Textauszug:

....................

Folge 2: Musikalische Innovation heute, Ensembles zeitgenössischer Musik im Fokus
Shownotes
Am 27. und 28.9.2023 veranstaltete das Podium Gegenwart in der Villa Elisabeth Berlin ein Symposium zu aktuellen Themen der Ensemble-Landschaft in der zeitgenössischen Musik-Szene Deutschlands mit dem Schwerpunktthema Diversität. Ziel der Veranstaltung war, in der Szene neuer Musik das Bewusstsein für Dimension und Relevanz des Themas Diversität zu stärken und Möglichkeiten für dessen Berücksichtigung und Umsetzung aufzuzeigen. An beiden Veranstaltungstagen fanden Diskussions-Panels und offenere Formate zu Themen statt, die die Ensembles in verschiedenen Bereichen ihres Wirkens beschäftigen, wobei sie durch das übergreifende Thema Diversität miteinander verbunden waren.
Diversität hat vielfältige Dimensionen, die – mal konkreter, mal abstrakter – die Basis für die Betrachtungen der einzelnen Panels bildeten. Gleichzeitig wurden Schlaglichter auf die grundlegende Situation der Ensembleszene Deutschlands geworfen, auch um Missstände herauszuarbeiten und so die Weiterentwicklung der (neuen) Musik zu fördern. Um eine Wechselwirkung zwischen Theorie und Praxis zu ermöglichen, wurden beide Konferenztage durchdrungen von kurzen Konzerten. Bei den Interpret*innen handelte es sich um aufstrebende Formationen, die durch das Programm InSzene des Podium Gegenwart gefördert werden.

....................

Gespeicherte Datensätze:

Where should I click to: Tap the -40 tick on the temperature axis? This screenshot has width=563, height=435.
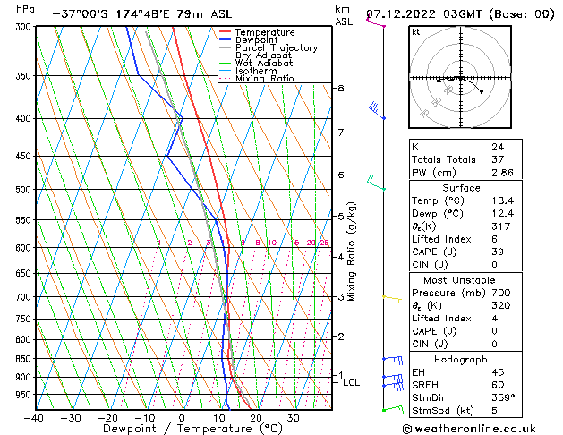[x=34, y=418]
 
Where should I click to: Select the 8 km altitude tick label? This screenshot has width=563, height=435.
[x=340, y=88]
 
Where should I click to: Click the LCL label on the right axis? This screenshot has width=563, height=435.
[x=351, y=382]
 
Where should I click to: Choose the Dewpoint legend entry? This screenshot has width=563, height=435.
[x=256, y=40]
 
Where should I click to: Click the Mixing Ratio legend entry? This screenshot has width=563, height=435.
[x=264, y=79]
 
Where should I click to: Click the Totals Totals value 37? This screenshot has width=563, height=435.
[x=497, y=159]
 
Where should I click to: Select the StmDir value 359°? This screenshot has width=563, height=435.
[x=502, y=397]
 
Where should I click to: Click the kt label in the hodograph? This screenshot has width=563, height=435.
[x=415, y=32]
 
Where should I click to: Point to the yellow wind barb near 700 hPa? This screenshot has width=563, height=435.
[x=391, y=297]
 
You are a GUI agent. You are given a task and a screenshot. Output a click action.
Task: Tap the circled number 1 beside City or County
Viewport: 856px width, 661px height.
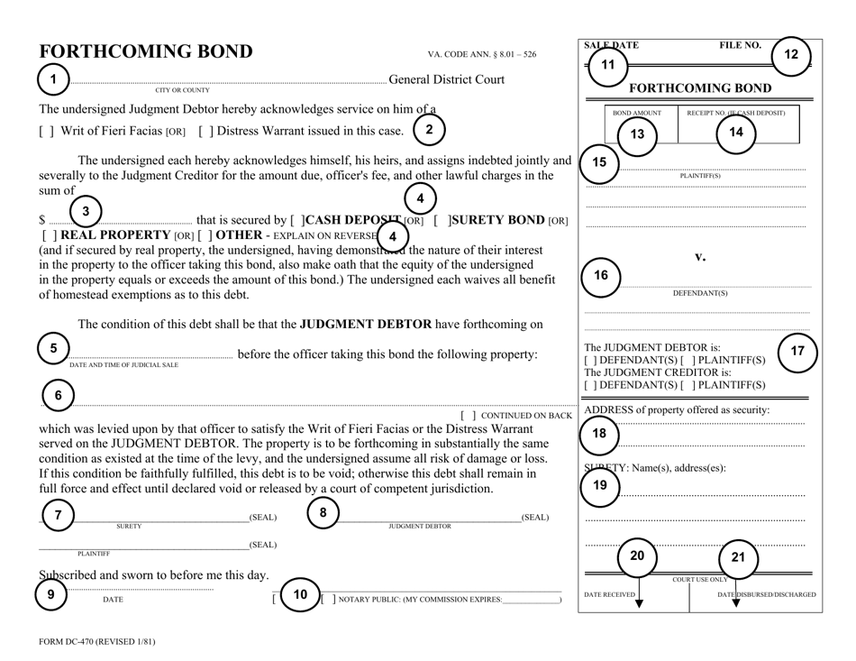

....................

Zu bearbeitende Aufgaben:
1 - Durch welches Programm werden die Formationen gefördert, die laut den Shownotes bei den kurzen Konzerten auftraten?
2 - Schreibe aus den Shownotes den Abschnitt von „Folge 2: Musikalische“ bis einschließlich „miteinander verbunden waren.“ wortgetreu ab.

Lösungen:
1 - Durch das Programm InSzene des Podium Gegenwart.

2 -
Folge 2: Musikalische Innovation heute, Ensembles zeitgenössischer Musik im Fokus
Shownotes
Am 27. und 28.9.2023 veranstaltete das Podium Gegenwart in der Villa Elisabeth Berlin ein Symposium zu aktuellen Themen der Ensemble-Landschaft in der zeitgenössischen Musik-Szene Deutschlands mit dem Schwerpunktthema Diversität. Ziel der Veranstaltung war, in der Szene neuer Musik das Bewusstsein für Dimension und Relevanz des Themas Diversität zu stärken und Möglichkeiten für dessen Berücksichtigung und Umsetzung aufzuzeigen. An beiden Veranstaltungstagen fanden Diskussions-Panels und offenere Formate zu Themen statt, die die Ensembles in verschiedenen Bereichen ihres Wirkens beschäftigen, wobei sie durch das übergreifende Thema Diversität miteinander verbunden waren.